PROMPT 1
From the F-150 forum thread below, list every sentence that ends in a question mark, in the order it appears.

== PASSAGE SHOWN

# 91 f-150 Auto HELP



## Native87 (Apr 4, 2010)

The truck was parked for quite awile because it neeeded a waterpump. Did that replaced all the fluids to level. Everything works fine. Now the thing is POURING water out of what looks like the transmission case. The case has a hole in the bottom and the thing is just pouring out there. I am totally stumped. Any Ideas??? Thanks In Advance. Terry


----------



## Woodcutteranon (Apr 4, 2010)

When you say water...do you mean, as in coolant? If so...its possible that, given the truck had a water pump problem, the radiator was topped off with water when it last ran...causing the engine's anti-freeze to be too diluted to handle the cold of winter. If the block froze you could have popped a freeze plug and the leaking coolant is getting into the bellhousing and draining out from there.

Give me some more detail and I will try to help.


----------



## Native87 (Apr 4, 2010)

The water pump went out last year I am pretty sure. The thing didnt have any water in it that I know of. Its an inline six and I cant tell where in the world it is coming from. Is there a freeze plug on the back side of the motor?? Towards the automatic transmission?? I have no idea. The freeze plugs look good on the exhaust side. If it is behind the motor how in the world can i finaggle around in there to see?? Thank you so much for your quick reply. Yes it is just straight water that is coming out of the bell housing.

====

PROMPT 2
Put into a numbered list the lines of the listing from the line with "Check the price field checkbox" through the end of the listing, omitting blank lines.

== DATASET EXCERPTS

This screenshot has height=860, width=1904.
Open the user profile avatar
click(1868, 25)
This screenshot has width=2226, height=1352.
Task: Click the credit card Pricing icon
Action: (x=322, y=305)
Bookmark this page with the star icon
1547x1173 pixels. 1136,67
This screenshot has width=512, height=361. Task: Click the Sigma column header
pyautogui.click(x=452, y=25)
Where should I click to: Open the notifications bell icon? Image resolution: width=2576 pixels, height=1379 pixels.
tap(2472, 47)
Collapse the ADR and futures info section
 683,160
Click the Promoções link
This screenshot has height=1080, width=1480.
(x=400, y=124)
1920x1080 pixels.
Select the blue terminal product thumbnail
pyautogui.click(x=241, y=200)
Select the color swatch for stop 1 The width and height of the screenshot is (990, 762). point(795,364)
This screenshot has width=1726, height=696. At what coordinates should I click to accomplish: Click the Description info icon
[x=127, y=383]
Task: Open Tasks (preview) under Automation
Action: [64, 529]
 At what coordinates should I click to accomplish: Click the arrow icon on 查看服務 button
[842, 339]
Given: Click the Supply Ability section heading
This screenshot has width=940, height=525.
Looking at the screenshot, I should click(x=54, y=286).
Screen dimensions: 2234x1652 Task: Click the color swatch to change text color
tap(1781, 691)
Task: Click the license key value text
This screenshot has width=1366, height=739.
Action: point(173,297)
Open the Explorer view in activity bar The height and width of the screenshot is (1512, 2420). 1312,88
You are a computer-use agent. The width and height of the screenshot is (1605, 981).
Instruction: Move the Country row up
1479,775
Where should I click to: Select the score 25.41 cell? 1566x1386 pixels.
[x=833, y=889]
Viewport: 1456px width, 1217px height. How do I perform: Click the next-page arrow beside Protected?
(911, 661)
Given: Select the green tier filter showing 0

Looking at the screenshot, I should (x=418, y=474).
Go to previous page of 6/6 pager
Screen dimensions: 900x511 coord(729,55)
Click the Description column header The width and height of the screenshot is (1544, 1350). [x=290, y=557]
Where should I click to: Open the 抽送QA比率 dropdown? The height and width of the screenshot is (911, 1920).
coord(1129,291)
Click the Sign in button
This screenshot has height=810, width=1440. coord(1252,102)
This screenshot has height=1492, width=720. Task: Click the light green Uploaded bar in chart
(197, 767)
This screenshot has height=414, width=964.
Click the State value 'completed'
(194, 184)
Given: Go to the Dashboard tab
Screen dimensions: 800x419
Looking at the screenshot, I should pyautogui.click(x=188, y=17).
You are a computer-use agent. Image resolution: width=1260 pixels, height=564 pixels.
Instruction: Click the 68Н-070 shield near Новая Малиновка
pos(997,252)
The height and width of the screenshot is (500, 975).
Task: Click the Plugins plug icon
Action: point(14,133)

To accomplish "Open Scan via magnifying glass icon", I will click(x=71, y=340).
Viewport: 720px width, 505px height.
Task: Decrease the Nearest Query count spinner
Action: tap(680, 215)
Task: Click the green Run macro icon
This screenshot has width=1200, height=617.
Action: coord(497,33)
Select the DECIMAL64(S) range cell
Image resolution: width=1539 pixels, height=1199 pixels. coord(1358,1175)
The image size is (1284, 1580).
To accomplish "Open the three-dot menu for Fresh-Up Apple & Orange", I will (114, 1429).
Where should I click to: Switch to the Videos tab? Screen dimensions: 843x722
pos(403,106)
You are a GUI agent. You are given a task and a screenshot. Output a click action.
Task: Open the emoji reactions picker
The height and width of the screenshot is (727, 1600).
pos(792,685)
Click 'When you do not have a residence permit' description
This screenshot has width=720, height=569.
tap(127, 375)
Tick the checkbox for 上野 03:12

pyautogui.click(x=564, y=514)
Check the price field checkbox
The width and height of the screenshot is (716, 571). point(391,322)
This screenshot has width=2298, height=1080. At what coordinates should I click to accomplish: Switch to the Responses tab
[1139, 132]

====

EXERCISE ANSWER 1
1. Any Ideas???
2. When you say water...do you mean, as in coolant?
3. Is there a freeze plug on the back side of the motor??
4. Towards the automatic transmission??
5. If it is behind the motor how in the world can i finaggle around in there to see??

EXERCISE ANSWER 2
1. Check the price field checkbox
2. The width and height of the screenshot is (716, 571). point(391,322)
3. This screenshot has width=2298, height=1080. At what coordinates should I click to accomplish: Switch to the Responses tab
4. [1139, 132]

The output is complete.